While in Nantucket, Pleasant adopted Ellen’s name, and went by Mary Ellen Williams. It was here that she learned how to run a business and adopted abolitionist beliefs and the desire for racial equality. After her years of servitude were over, the family helped her find a job in Boston where she met a wealthy Cuban mulatto abolitionist named James W. Smith, who she later married. Together the two wrote for William Lloyd Garrison’s abolitionist paper and worked for the Underground Railroad by helping slaves escape from the slave South to Canada, Nova Scotia, and Mexico.
Together, they would bring slaves to Smith’s plantation in Harper’s Ferry, Virginia where they would work as paid free workers. Around 1850, James died suddenly, some suspecting it was Mary due to his restrictive tendencies. Until 1851, Mary worked the slave South by freeing slaves on her own until slave holders began looking to capture her, so she headed West to New Orleans where she lived with her new husband John James Pleasants (not related to her father) until JJ left for California to follow the gold rush where life may be better for them, leaving Mary behind to learn the Voodoo trade from Marie Laveaux through which she learned how to become a mentor and how to use riches to help the poor.
Eventually, as for being wanted again for helping slaves escape, Mary made her way to San Fran in 1852 where the gold rush was dominating the economy and culture of the city. Men, violence, and alcohol ruled the atmosphere.
Mary used two different names in order to escape the Fugitive Slave Act: Mary Smith, the white cook who served the wealthiest and most influential men in San Francisco and Mary Ellen Pleasant, the light skinned abolitionist who worked to bring justice to the black community.
While serving the influential men, she would listen to their conversations and use their secrets against them to gain privileges for blacks, a skill she learned through Voodoo. She was nicknamed “The Black City Hall” for her tactics.
Pleasant owned businesses in every area of industry, employing free blacks and giving them jobs they would not have been given in other states at the time. Eventually, European immigrants took all of these jobs away from blacks as economic depression and anti-black racism dominated the country.
Seeing the upcoming collapse, Mary returned to the East to assist John Brown’s attempt at forced abolition. That’s right, you’re reading that correctly MARY ELLEN PLEASANT FINANCED HARPER’S FERRY and all we learn about in history class is the failed attempt of the unorganized white man who wasn’t a totally horrible man, I know it’s infuriating.

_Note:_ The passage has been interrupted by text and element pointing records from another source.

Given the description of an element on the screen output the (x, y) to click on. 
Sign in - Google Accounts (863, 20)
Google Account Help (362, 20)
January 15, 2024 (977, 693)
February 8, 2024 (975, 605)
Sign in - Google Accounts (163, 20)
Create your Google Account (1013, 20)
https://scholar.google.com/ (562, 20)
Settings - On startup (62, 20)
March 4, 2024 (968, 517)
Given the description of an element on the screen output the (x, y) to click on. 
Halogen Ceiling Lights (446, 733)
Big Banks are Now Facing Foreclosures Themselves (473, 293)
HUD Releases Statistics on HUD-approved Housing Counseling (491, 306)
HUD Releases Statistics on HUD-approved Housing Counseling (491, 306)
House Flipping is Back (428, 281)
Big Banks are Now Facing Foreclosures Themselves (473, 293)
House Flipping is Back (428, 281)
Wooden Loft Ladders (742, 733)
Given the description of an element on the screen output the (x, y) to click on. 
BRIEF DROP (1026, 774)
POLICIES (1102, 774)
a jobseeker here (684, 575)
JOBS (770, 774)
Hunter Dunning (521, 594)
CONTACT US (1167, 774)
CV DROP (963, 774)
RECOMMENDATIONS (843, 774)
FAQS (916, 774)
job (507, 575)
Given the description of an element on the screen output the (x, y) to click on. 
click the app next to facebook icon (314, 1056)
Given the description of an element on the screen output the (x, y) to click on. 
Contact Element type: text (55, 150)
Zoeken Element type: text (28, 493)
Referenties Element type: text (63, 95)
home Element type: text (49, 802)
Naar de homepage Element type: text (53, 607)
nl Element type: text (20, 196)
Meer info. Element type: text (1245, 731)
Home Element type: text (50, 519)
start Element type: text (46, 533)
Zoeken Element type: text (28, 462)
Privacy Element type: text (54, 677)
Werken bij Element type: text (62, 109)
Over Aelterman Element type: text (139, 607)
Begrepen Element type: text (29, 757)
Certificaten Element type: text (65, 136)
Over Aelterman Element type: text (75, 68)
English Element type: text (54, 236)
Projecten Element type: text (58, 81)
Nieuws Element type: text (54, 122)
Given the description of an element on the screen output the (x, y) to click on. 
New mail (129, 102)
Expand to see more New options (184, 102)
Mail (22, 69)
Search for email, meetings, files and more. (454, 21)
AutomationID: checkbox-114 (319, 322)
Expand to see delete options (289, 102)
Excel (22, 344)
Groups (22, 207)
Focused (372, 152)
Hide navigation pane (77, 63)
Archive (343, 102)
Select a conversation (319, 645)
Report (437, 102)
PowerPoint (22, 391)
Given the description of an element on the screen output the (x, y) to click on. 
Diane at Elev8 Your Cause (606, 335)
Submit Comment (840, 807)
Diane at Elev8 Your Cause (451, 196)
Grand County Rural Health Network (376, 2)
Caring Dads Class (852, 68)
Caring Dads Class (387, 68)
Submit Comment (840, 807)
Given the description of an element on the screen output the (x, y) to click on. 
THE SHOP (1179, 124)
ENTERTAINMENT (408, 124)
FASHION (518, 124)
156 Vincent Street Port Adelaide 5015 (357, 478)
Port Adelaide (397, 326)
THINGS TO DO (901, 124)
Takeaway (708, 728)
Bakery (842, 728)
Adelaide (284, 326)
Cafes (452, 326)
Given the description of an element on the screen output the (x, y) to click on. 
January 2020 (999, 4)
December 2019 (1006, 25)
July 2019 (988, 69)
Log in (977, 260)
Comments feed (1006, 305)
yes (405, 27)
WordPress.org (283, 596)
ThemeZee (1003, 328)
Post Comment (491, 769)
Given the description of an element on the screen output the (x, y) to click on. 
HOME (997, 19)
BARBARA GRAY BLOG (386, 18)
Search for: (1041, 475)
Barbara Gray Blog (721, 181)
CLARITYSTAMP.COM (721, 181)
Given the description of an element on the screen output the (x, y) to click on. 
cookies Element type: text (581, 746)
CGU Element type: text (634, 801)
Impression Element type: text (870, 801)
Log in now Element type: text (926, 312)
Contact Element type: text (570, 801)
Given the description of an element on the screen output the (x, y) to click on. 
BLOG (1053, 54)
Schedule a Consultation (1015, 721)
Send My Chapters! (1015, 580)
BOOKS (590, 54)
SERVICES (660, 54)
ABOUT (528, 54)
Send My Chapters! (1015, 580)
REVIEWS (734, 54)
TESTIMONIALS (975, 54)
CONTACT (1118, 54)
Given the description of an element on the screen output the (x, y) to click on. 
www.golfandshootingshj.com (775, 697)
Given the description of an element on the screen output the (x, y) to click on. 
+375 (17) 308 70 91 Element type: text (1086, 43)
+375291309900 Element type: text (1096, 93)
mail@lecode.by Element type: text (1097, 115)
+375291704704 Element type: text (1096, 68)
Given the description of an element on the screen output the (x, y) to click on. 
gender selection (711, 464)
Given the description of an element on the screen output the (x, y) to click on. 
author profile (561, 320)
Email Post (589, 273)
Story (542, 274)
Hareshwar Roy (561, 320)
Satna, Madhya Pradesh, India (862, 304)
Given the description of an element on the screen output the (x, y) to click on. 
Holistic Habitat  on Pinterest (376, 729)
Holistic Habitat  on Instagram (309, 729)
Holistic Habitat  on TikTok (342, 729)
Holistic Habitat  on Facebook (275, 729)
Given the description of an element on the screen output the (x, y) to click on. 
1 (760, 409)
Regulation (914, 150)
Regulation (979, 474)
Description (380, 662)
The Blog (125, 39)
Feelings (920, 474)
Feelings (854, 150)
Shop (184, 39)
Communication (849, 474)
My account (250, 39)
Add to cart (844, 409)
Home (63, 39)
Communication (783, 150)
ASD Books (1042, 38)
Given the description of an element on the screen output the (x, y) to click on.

Anyway, Pleasant donated $30,000 for guns for the small army John had assembled and land for slaves to live. It was an extremely risky operation if she were to be caught by authorities, as she was an extremely sought after slave liberator, and it was at this time she said her most popular quote “I’d rather be a corpse than a coward” .
Legally, Pleasant made strides for blacks in San Francisco such as the right for blacks to ride street cars without discrimination with the best lawyers in the country.
It was around this time Pleasant started to be talked poorly of, as she openly announced she was half-black and her secret love affair with a man named Thomas Bell, with whom she jointly accumulated $30 million which was put towards law suits attempting to reform the racist laws of the 1860’s.
This story is about the struggle of a light-skinned woman to both support herself as a white woman while fighting for the rights of blacks in America. She was able to use her skin color for good, using her power and wealth to give blacks on the western coast the rights they needed and deserved. She was an important part of American history who is constantly overlooked because of her race and her gender. Without her, the slave revolt led by James Brown would not have taken place and the question of abolition would have remained an afterthought in the American way of life. She is a hero and should be remembered as so, not the villain the California press made her to seem.